Çocukta terbiye, ilk olarak ailesinden sonra okuldan daha sonra da sosyal çevreden edindiği davranışların yansımasıdır.
Kalıtım ve çevre, çocuğun gelişiminde etkili faktörlerdir.
Çocuk dünyaya geldiğinde hamur bezesi gibidir, verilen şekli alır. Bu konuda Amerikalı Psikolog John Broadus Watson'ın güzel bir sözü vardır. “Bana bir düzine sağlıklı bebek verin, ben onları büyütüp kendime ait bir dünya oluşturup bunlardan herhangi birini istediğiniz konuda uzmanlaştırabilirim. Yeteneklerinden, becerilerinden, yetilerinden, eğilimlerinden ve ırkından bağımsız olarak onları doktor, mühendis, avukat, sanatçı, tüccar, ve hatta dilenci ya da hırsız olmalarını sağlayabilirim.”
Çocuğa sağlıklı bir eğitim verebilmek için eğitimli olmak gerek.

> [Görev tanımı]
Çocuk terbiyesi üzerine olan metni, tek harfini değiştirmeden baştan sona aktarın. Yalnızca yukarıdaki metinden yararlanın.

> [Gösterilen bilgiler]

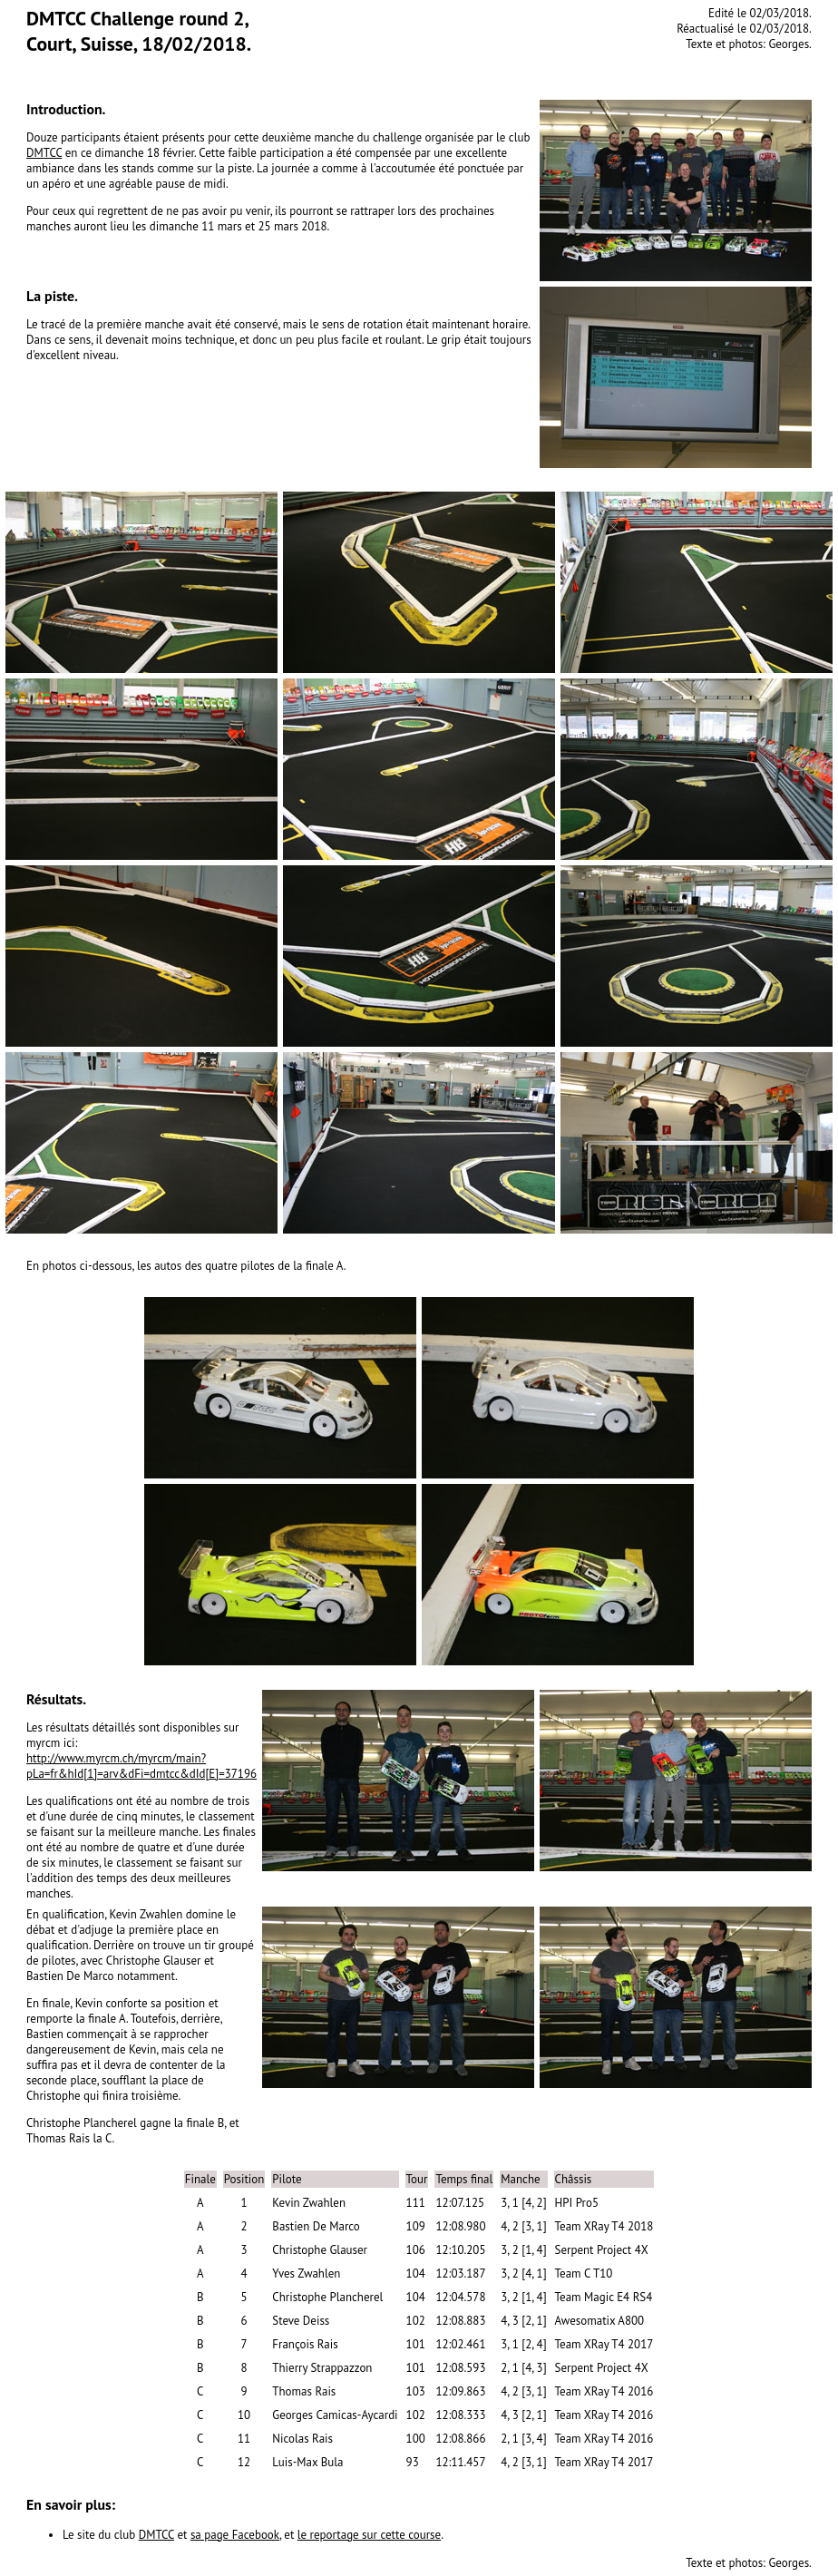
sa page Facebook (234, 2534)
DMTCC (44, 153)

> [Beklenen çıktı]
Çocukta terbiye, ilk olarak ailesinden sonra okuldan daha sonra da sosyal çevreden edindiği davranışların yansımasıdır.
Kalıtım ve çevre, çocuğun gelişiminde etkili faktörlerdir.
Çocuk dünyaya geldiğinde hamur bezesi gibidir, verilen şekli alır. Bu konuda Amerikalı Psikolog John Broadus Watson'ın güzel bir sözü vardır. “Bana bir düzine sağlıklı bebek verin, ben onları büyütüp kendime ait bir dünya oluşturup bunlardan herhangi birini istediğiniz konuda uzmanlaştırabilirim. Yeteneklerinden, becerilerinden, yetilerinden, eğilimlerinden ve ırkından bağımsız olarak onları doktor, mühendis, avukat, sanatçı, tüccar, ve hatta dilenci ya da hırsız olmalarını sağlayabilirim.”
Çocuğa sağlıklı bir eğitim verebilmek için eğitimli olmak gerek.